(Data provided begins)

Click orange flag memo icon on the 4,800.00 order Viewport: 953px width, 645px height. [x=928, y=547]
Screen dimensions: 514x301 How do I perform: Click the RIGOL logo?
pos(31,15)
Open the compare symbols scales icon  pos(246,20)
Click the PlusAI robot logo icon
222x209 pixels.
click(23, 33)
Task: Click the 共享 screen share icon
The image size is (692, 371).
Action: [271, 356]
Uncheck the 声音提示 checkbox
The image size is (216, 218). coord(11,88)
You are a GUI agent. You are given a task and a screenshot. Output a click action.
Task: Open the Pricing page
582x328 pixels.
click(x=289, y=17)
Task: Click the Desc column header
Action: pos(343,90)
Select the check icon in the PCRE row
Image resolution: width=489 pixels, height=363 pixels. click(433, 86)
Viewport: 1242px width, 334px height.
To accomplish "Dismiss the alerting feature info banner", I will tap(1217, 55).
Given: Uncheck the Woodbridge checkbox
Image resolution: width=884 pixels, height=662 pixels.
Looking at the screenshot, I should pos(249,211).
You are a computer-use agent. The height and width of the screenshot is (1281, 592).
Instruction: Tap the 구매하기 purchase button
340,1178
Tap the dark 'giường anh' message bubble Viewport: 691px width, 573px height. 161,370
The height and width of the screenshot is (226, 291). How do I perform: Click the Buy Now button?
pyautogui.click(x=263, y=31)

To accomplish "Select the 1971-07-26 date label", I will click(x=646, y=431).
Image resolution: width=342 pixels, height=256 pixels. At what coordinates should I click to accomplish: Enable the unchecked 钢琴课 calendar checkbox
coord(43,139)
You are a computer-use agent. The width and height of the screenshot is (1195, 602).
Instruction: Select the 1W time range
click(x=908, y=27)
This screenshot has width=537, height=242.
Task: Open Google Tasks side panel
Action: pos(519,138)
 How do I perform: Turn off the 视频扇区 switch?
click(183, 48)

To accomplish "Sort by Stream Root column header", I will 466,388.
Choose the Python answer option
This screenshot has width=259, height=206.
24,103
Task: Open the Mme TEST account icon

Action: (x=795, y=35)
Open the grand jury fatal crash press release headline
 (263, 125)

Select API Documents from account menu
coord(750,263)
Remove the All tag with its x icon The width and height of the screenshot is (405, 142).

(Data provided ends)

Task brief:
The answer must be a single number: the count of lines in the records above that contain the word "agent".

Output of the exercise:
3